# Fragmento
Acabo de ver la transmisión del mando y, como la mayoría de los ecuatorianos, me siento al mismo tiempo desconfiada y esperanzada. Siento un déjà vu, es decir, mi estado de ánimo se parece en mucho al que tuve cuando vi la última transmisión de mando, el 24 de mayo de 2021. La diferencia es que ahora siento que el país se ha deteriorado aún más que entonces. Sin embargo, creo que la circunstancia me dice que debo llamar a mis lectores a involucrarse más para influir en las decisiones que toman nuestros actuales gobernantes.
Mientras se desenvolvía el gobierno de Lasso, asistíamos atónitos a la agudización de la crisis, particularmente de la crisis de seguridad que ahora enfrentamos de forma cotidiana. Antes los crímenes sucedían en las cárceles, de repente empezaron a suceder a pie de calle, lo que ha acentuado nuestro miedo, máxime con el contenido sobre asaltos, robos o secuestros que producen las televisoras locales.
El paro nacional de 2022 constituyó el termómetro de insatisfacción de la gente con las políticas públicas del gobierno. Los diez y ocho largos días que duró nos parecieron una eternidad. Andábamos recelosos de que nunca se acabaría esa movilización social. Las mesas de diálogo dieron algo de contención a la movilización popular, pero como espectadores constatábamos que muchos funcionarios gubernamentales acababan de desayunarse de la situación en la que han vivido por siglos los campesinos e indígenas de las zonas rurales.

# Ejercicio breve
Según el fragmento, ¿cuántos días duró el paro nacional de 2022?

# Extractos del listado
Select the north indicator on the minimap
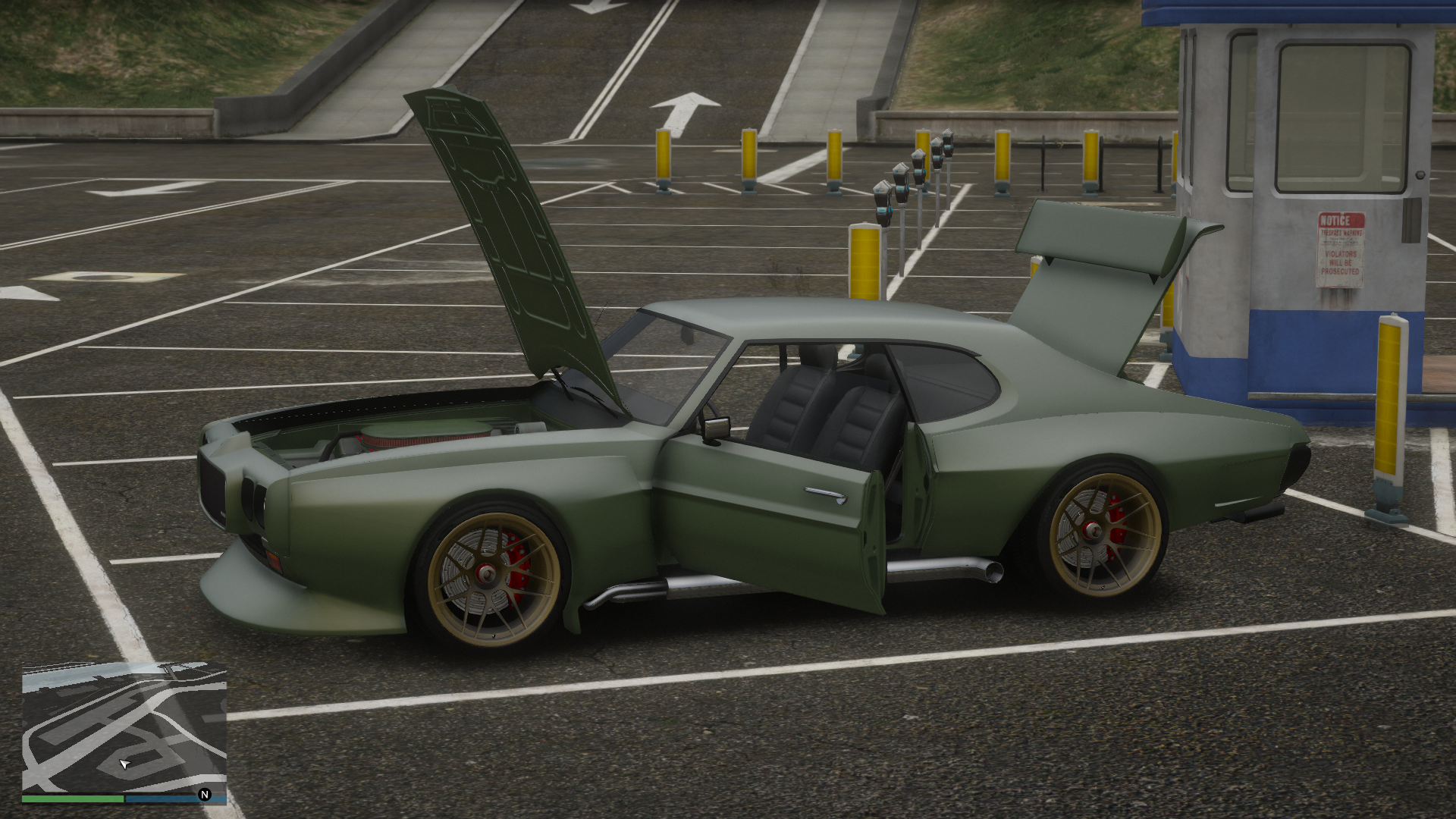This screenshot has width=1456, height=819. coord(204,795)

...

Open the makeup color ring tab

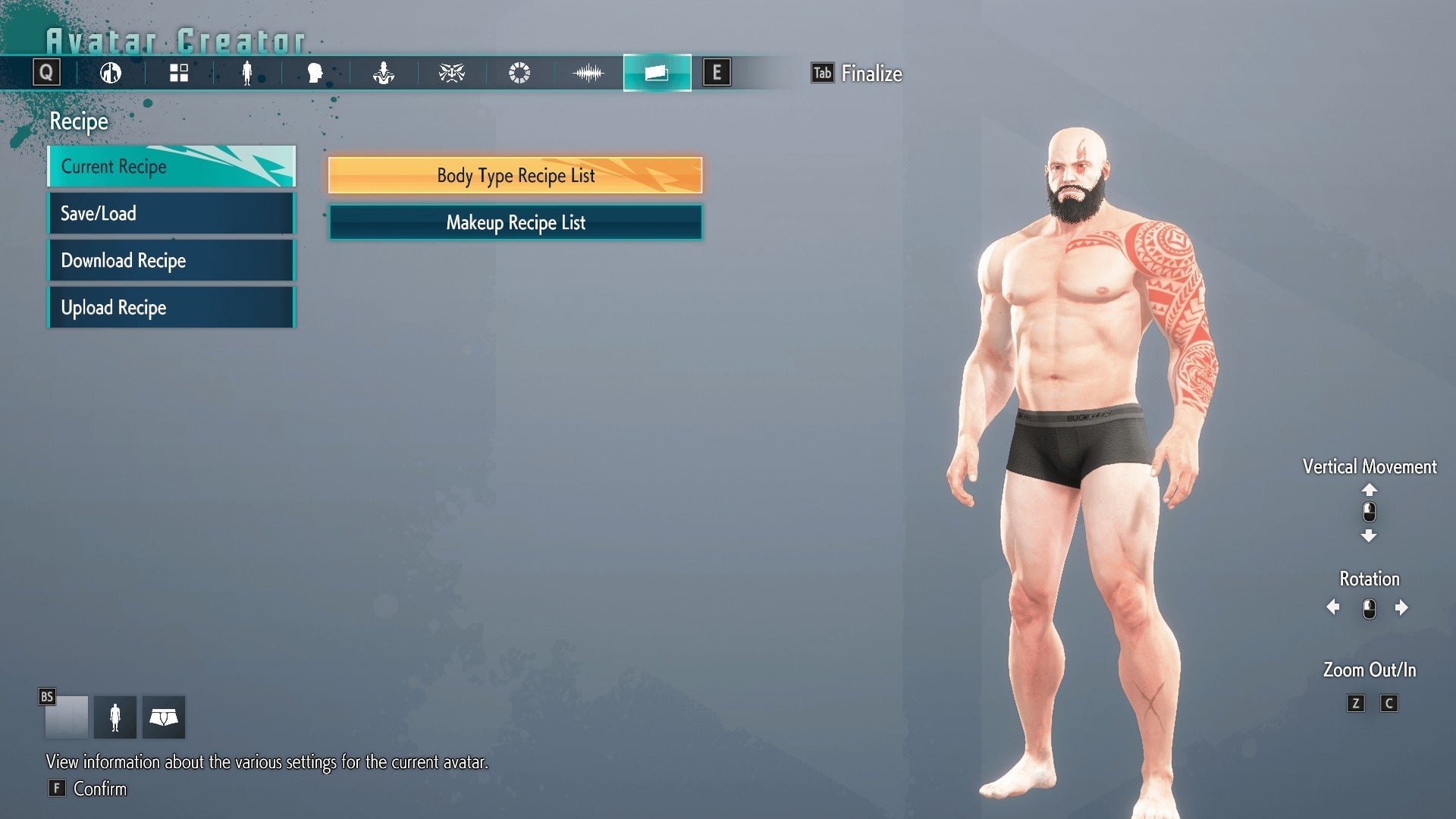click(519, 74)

# Solución del ejercicio
Duró diez y ocho días.